Tsuga appears to comprise two clades, one containing the Western North American hemlock species T. mertensiana and T. heterophylla, and the other containing Eastern North American and Asian hemlocks. Complex reticulate evolutionary history, specifically among East Asian taxa, have also complicated their phylogenetic relationship to each other. T. chinensis exemplifies the complexity caused by this reticulate evolutionary history, as it forms a paraphyletic group, highlighting the need for more research and potential taxonomic re-evaluation.

The cladogram below represents the best current estimate for the phylogeny of Tsuga.

____________________

DESCRIPTION OF THE TASK:
Pick up the passage on the phylogeny of Tsuga after its last sentence and carry it on. The data that comes next is not needed here.

DATA BLOCK:
____________________

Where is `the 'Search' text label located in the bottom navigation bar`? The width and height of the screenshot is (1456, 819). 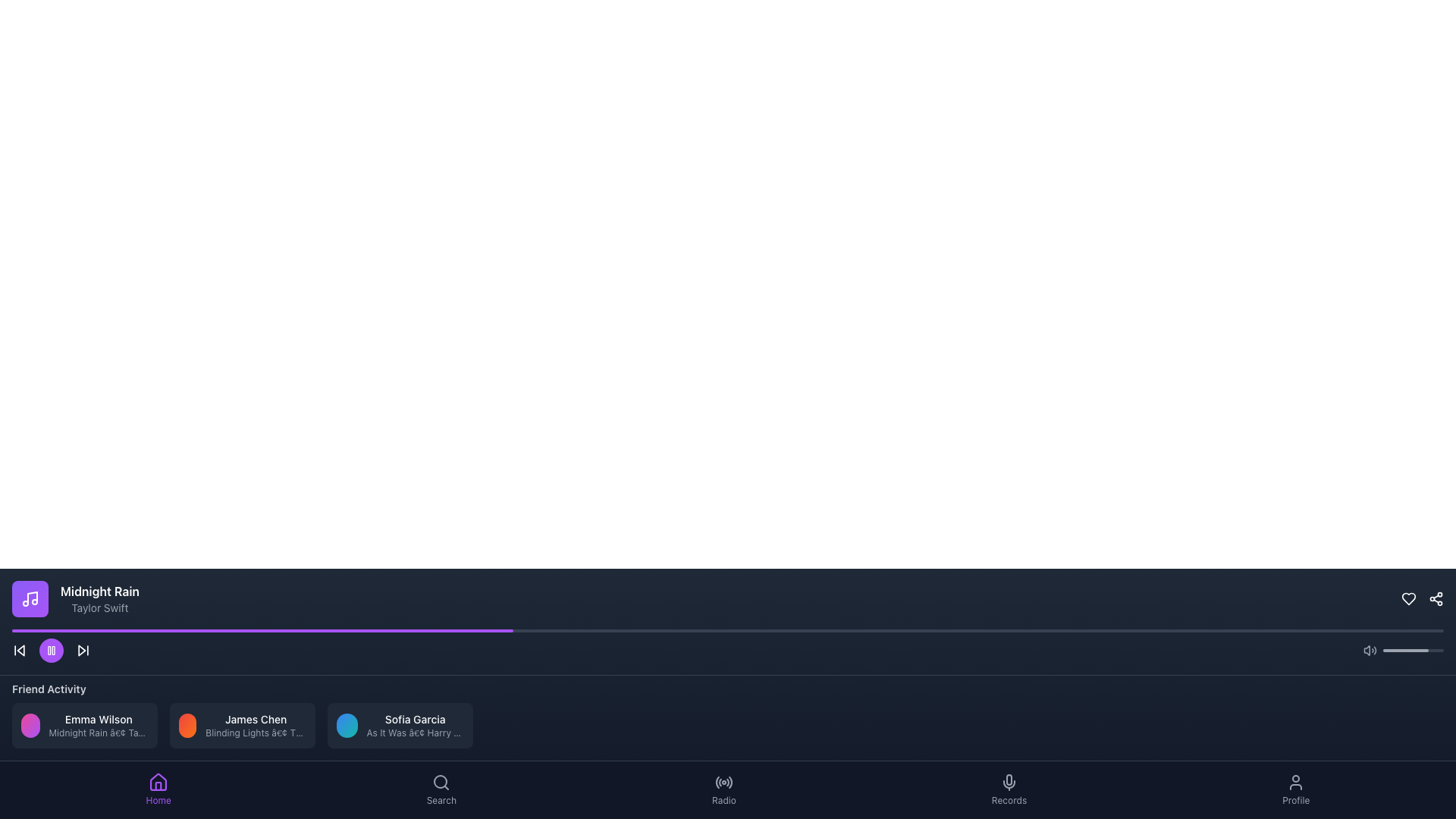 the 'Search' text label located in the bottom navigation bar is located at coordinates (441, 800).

____________________

OUTPUT BELOW:
=== Species ===
- Accepted living species
- Tsuga canadensis – eastern hemlock – Eastern Canada, Eastern United States
- Tsuga caroliniana – Carolina hemlock – Southern Appalachians
- Tsuga chinensis – Taiwan hemlock – Taiwan, Tibet, much of China
- Tsuga diversifolia – northern Japanese hemlock – Honshu, Kyushu
- Tsuga dumosa – Himalayan hemlock – Himalayas, Tibet, Yunnan, Sichuan
- Tsuga forrestii – Forrest's hemlock – Sichuan, Yunnan, Guizhou
- Tsuga heterophylla – western hemlock – Western Canada, Northwestern United States
- Tsuga × jeffreyi – British Columbia, Washington (doubtful; often treated as a variety of T. mertensiana, with no verified evidence of hybrid origin)
- Tsuga mertensiana – mountain hemlock – Alaska, British Columbia, Western United States
- Tsuga sieboldii – southern Japanese hemlock – Japan
- Tsuga ulleungensis – Ulleungdo hemlock – Ulleung Island, Korea

- Accepted paleospecies
- †Tsuga aburaensis Tanai - Abura, Hokkaido (Miocene)
- †Tsuga asiatica - Lawula Formation, Tibet (Priabonian)
- †Tsuga europaea - Maria Mine, Alsdorf, North Rhine-Westphalia (Miocene)
- †Tsuga nanfengensis - Yunnan (Late Miocene)
- †Tsuga swedaea - Buchanan Lake Formation, Axel Heiberg Island (Lutetian)
- †Tsuga taxoides - Inner Mongolia (Early Cretaceous)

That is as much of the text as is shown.